Guerra aperta ai decoder “patchati”

Giugno 2008. La corte del distretto di Amburgo ha emesso un’ordinanza di ingiunzione temporanea nei confronti di Zehnder, rea di aver importato decoder modificabili illegalmente per la ricezione del bouquet pay-tv tedesco.
Se la società proseguirà nell’attività illecita si troverà costretta a pagare una multa di 250mila euro mentre i suoi dirigenti dovranno scontare una pena di 6 mesi di carcere.

I decoder Zehnder, così come moltissimi altri prodotti in Europa e in oriente, sono in grado di emulare diversi sistemi di accesso condizionato semplicemente installando un firmware alternativo e di decodificare i segnali di molte pay-tv previo inserimento nel menu del decoder le chiavi di accesso.

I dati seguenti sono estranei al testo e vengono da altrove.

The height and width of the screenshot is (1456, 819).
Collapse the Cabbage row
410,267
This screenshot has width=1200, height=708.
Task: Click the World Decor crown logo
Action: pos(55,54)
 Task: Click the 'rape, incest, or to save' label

Nel caso di Zehnder, la predisposizione all’emulazione era fin troppo evidente viste le applicazioni preinstallate che semplificavano ulteriormente la procedura di patching.

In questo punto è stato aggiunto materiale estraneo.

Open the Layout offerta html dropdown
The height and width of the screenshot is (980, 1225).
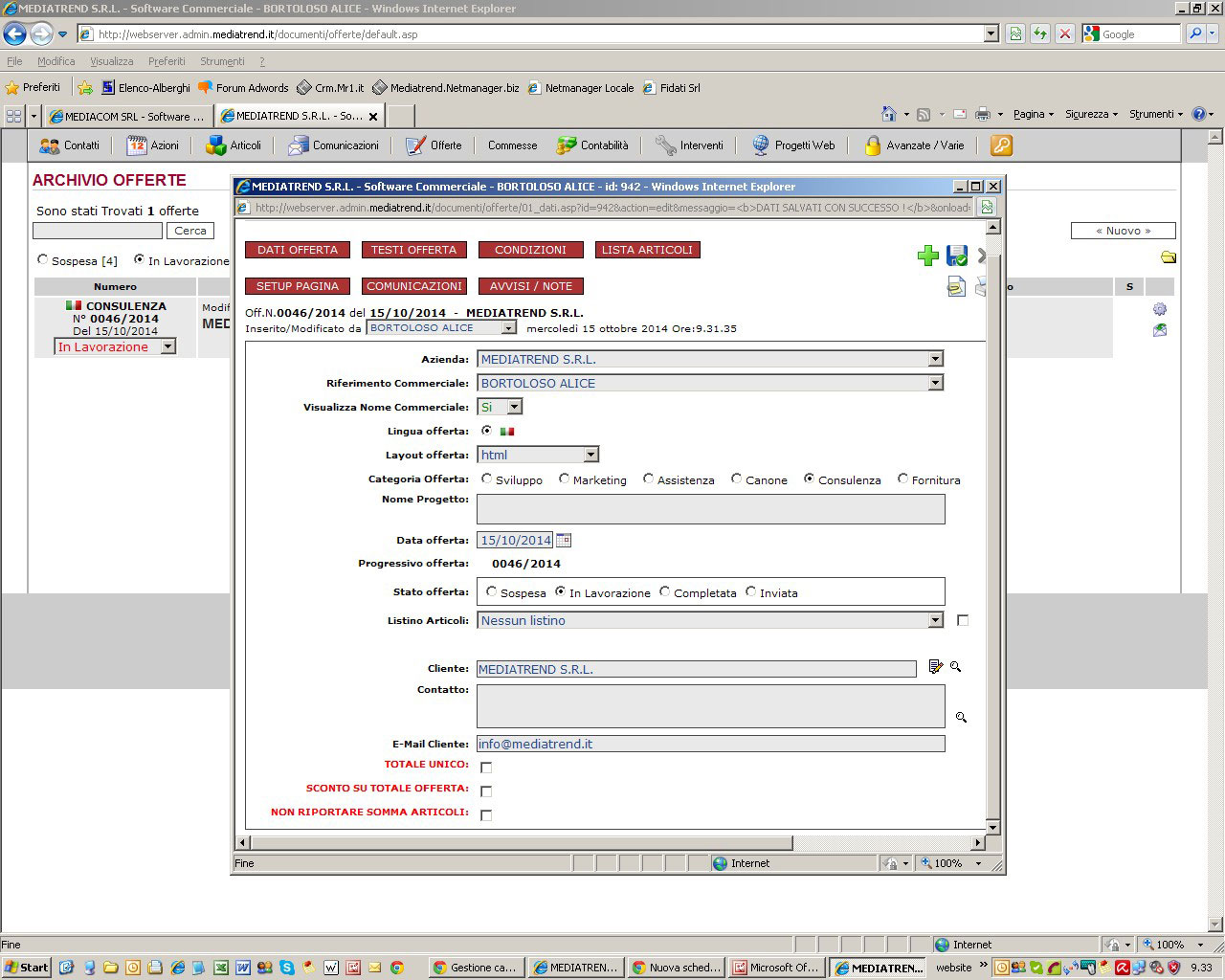click(590, 456)
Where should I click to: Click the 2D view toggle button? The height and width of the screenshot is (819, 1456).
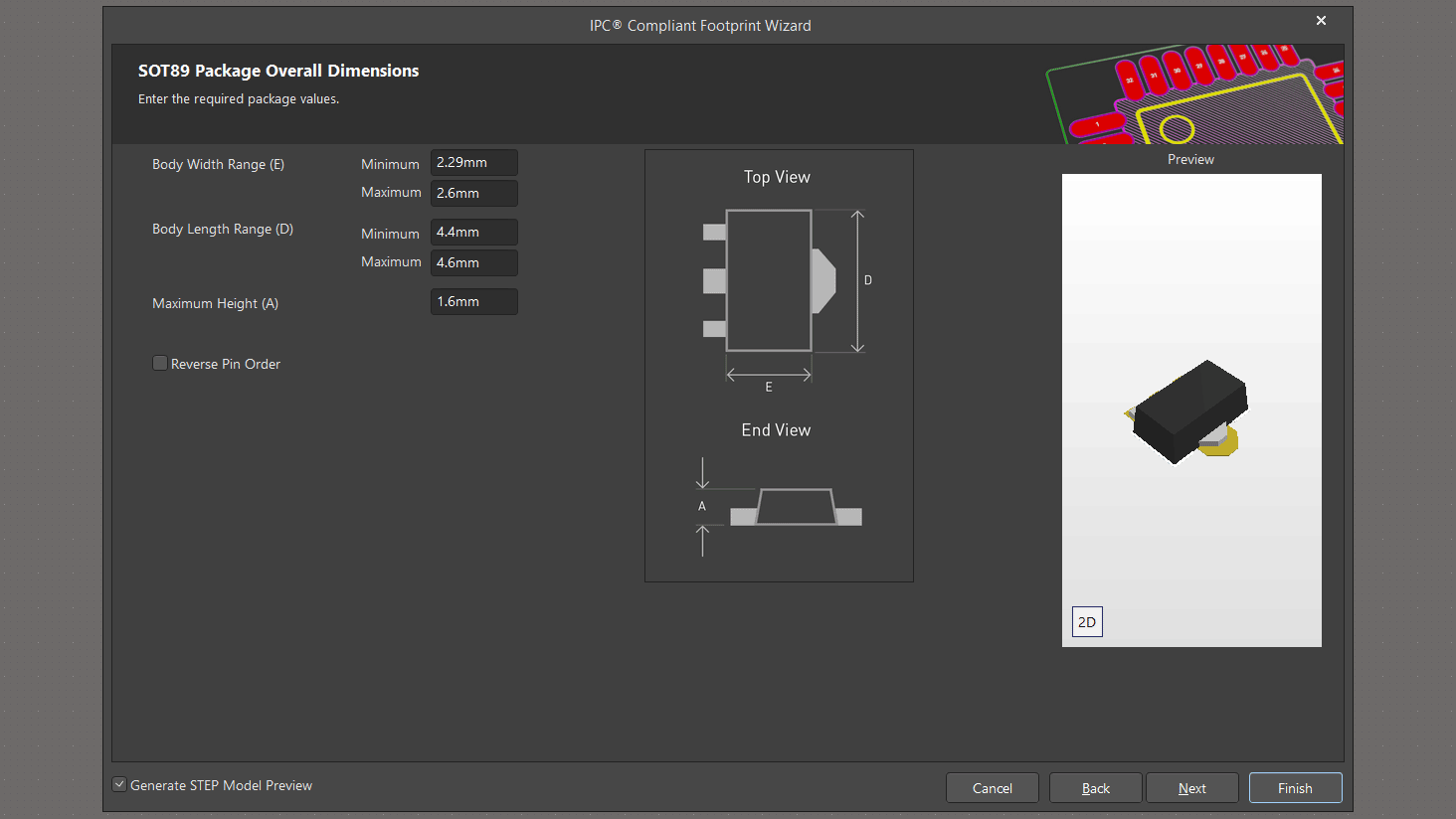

Il giudice ha inoltre confiscato tutti i decoder in possesso di Zehnder e chiesto alla compagnia di fornire tutti i dettagli sull’azienda costruttrice, sul software operativo installato, sui distributori e possessori, sul numero degli apparecchi prodotti, distribuiti e ordinati.
Premiere ha confermato che procederà per vie legali contro coloro che risultano coinvolti nella vendita e nell’acquisto dei decoder e che avvierà molto presto una richiesta di risarcimento danni.